On AIDS, Dr. Koop initially was muzzled by the White House, which kept him off an early AIDS task force and forbade him to make public statements about the newly discovered disease.
In 1986, he issued a frank report on AIDS, urging the use of condoms for "safe sex" and advocating sex education as early as the third grade. When a summary of the report was mailed to 100 million homes, James McFadden of the Ad Hoc Committee in Defense of Life complained, "Here is a guy who looks like an Old Testament prophet—who ever would have imagined that he'd end up selling the gospel of sodomy?"
Dr. Koop disappointed some in 1989 when, as surgeon general, he refused to endorse any conclusion about the psychological effects of abortions. "I had not wavered at all in my pro-life stand," he wrote in his memoir, "Koop." "The real problem, of course, was that too many women have unwanted pregnancies."
Before becoming the nation's chief doctor, Dr. Koop was famed for separating conjoined twins at Children's Hospital of Philadelphia, where he was surgeon-in-chief for three decades.
Dr. Koop wrote that he aspired to be a surgeon from the time he was a boy, even sneaking into a hospital to watch surgery at age 15 while posing as a medical student. Curious to learn more, he did operations on rabbits and stray cats, with his mother acting as anesthetist. After graduating from Cornell Medical College in 1941, Dr. Koop opted for the then-unusual specialty of pediatric surgery. He developed new techniques for correcting congenital heart defects and underdeveloped esophaguses.

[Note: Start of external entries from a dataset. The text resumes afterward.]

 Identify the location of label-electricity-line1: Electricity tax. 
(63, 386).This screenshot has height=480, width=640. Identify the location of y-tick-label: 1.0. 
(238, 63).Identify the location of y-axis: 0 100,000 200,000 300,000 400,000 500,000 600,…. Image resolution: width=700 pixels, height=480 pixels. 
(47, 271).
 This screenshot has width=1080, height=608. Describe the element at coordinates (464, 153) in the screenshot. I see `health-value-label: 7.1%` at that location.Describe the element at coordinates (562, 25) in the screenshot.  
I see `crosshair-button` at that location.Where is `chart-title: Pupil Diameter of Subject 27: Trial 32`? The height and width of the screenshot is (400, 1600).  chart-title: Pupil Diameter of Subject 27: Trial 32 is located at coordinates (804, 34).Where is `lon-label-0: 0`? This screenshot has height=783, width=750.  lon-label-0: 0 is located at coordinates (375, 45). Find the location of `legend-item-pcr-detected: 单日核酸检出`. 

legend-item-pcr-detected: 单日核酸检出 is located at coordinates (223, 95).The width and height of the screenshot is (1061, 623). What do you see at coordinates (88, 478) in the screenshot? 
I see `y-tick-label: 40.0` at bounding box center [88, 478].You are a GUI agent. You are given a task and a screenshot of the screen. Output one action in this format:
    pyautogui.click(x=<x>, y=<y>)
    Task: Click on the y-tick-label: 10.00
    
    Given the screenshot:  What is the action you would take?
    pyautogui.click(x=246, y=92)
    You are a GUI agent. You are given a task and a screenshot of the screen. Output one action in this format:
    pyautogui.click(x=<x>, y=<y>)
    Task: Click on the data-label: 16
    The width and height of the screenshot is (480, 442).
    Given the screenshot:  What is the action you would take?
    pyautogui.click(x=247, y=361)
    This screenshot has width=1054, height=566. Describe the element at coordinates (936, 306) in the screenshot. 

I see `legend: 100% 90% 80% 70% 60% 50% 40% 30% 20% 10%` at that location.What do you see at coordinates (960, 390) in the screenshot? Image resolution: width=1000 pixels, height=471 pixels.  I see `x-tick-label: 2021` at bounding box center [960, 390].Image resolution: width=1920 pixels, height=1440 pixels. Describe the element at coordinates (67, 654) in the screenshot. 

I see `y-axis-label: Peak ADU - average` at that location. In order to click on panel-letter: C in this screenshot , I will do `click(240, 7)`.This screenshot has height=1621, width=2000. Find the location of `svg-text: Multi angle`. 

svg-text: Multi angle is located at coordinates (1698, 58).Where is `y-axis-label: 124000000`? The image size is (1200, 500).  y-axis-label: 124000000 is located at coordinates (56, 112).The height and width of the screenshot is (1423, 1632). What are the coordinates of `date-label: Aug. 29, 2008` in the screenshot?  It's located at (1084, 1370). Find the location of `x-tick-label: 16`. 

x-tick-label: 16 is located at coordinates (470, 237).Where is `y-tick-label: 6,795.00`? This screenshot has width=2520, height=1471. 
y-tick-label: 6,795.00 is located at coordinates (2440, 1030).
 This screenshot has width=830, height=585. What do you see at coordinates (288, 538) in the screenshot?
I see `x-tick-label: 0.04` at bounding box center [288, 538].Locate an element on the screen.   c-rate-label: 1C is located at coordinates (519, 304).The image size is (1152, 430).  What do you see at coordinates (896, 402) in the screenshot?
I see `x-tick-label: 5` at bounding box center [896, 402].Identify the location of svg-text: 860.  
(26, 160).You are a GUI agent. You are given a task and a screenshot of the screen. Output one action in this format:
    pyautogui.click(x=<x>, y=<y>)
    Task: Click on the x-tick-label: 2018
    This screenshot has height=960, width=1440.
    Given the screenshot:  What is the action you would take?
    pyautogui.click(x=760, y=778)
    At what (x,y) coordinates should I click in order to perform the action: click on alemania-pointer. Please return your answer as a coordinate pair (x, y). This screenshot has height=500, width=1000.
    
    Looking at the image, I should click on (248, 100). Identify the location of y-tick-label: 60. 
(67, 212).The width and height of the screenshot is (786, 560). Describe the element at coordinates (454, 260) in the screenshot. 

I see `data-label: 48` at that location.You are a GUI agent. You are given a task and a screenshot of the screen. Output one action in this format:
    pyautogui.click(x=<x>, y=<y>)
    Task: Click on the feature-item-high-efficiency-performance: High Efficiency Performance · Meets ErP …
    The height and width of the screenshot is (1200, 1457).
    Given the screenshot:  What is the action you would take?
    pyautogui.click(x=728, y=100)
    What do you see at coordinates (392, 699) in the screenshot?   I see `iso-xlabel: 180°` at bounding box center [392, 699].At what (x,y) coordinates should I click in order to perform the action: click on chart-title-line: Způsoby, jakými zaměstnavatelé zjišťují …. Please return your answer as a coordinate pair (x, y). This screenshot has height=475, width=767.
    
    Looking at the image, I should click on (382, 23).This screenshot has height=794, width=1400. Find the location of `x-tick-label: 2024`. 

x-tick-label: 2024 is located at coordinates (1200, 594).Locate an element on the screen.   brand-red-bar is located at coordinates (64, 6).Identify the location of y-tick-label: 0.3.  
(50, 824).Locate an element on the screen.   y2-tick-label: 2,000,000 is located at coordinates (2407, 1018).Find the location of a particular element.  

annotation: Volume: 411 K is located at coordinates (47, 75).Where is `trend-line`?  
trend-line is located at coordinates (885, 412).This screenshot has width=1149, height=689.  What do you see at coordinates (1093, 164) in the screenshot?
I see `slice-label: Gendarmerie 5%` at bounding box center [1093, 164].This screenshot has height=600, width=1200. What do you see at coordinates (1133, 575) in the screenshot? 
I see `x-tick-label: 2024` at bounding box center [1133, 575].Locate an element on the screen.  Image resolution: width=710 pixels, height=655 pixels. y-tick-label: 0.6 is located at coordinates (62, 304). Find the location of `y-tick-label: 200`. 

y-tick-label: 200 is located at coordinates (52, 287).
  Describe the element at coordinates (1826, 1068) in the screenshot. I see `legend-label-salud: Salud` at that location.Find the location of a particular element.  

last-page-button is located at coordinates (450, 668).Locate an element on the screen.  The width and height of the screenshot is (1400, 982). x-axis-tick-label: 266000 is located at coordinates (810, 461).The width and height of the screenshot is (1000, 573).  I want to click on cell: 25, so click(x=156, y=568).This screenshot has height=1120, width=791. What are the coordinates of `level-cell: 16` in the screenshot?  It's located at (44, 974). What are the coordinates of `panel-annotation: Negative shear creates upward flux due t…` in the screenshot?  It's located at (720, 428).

Dr. Koop retired in 1989, before his second term as surgeon general had expired. He helped create the C. Everett Koop Institute at Dartmouth College and the short-lived drkoop.com. In 1995, he received the Presidential Medal of Freedom.
His most lasting legacy was the AIDS battle, where he alienated his original constituency to fulfill what he said was his obligation as a physician. "It is time to put self-defeating attitudes aside and recognize that we are fighting a disease—not people," Dr. Koop said in 1986.